> **Dataset extract**:
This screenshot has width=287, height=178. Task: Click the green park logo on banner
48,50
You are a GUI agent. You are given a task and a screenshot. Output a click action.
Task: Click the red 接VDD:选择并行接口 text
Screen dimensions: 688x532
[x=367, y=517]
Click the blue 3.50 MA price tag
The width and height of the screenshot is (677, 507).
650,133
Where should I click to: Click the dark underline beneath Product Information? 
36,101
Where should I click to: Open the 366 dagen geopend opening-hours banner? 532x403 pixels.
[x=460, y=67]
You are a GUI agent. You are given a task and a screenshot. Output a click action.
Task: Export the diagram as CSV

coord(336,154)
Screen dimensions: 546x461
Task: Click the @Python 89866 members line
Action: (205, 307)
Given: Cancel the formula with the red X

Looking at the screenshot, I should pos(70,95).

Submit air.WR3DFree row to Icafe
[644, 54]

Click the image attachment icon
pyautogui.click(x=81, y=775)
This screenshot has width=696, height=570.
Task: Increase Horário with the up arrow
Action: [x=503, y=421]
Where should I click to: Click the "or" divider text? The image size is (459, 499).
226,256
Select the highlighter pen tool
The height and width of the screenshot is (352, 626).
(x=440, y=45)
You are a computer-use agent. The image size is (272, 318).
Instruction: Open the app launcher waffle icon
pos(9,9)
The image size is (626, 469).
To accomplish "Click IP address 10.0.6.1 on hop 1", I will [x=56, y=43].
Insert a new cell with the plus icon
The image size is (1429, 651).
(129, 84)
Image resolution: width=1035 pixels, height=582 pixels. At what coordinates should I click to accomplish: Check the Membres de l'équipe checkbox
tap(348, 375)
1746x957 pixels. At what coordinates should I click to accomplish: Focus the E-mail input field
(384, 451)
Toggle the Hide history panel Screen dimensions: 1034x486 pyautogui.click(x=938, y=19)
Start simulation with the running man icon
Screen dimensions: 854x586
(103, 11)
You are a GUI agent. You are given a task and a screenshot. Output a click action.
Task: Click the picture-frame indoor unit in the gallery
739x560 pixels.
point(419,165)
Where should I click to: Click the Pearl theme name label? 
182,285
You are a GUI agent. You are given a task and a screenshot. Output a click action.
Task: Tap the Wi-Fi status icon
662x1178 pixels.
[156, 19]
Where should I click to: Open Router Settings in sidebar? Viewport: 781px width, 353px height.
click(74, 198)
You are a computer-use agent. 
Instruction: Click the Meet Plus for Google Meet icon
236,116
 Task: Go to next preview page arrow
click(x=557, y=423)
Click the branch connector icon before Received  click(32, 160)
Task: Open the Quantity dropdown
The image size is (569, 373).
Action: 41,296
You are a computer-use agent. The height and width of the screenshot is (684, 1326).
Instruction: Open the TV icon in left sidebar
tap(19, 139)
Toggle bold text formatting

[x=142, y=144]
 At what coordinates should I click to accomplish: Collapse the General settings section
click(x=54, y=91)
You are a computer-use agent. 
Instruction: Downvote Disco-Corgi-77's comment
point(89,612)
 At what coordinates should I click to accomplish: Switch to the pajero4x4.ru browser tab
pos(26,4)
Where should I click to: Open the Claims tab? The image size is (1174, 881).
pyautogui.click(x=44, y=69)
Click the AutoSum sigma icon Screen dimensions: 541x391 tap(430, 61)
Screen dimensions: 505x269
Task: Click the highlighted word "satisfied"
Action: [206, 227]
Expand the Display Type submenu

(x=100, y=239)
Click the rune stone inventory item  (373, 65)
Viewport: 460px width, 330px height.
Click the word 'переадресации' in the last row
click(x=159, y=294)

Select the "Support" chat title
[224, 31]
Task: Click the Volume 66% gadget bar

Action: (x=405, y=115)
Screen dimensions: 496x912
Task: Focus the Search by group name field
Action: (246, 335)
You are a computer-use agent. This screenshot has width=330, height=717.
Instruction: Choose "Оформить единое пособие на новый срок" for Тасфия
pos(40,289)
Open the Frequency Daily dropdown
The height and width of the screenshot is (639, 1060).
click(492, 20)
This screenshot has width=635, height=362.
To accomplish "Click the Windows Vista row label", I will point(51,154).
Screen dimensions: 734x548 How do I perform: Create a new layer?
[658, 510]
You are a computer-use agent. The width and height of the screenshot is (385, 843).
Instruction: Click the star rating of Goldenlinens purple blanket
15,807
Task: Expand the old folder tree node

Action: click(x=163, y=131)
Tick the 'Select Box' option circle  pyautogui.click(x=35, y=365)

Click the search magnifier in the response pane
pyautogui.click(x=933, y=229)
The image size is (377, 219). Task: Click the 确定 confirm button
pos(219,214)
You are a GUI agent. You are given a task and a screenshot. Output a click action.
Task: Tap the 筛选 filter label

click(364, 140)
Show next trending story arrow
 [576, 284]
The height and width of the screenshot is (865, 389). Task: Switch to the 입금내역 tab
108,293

> **Activity**:
Start at the line with "You are a computer-use agent. The width". Give that line and every line after it again, word for word, through the last line above.

> **Task response**:
You are a computer-use agent. The width and height of the screenshot is (385, 843).
Instruction: Click the star rating of Goldenlinens purple blanket
15,807
Task: Expand the old folder tree node

Action: click(x=163, y=131)
Tick the 'Select Box' option circle  pyautogui.click(x=35, y=365)

Click the search magnifier in the response pane
pyautogui.click(x=933, y=229)
The image size is (377, 219). Task: Click the 确定 confirm button
pos(219,214)
You are a GUI agent. You are given a task and a screenshot. Output a click action.
Task: Tap the 筛选 filter label

click(364, 140)
Show next trending story arrow
 [576, 284]
The height and width of the screenshot is (865, 389). Task: Switch to the 입금내역 tab
108,293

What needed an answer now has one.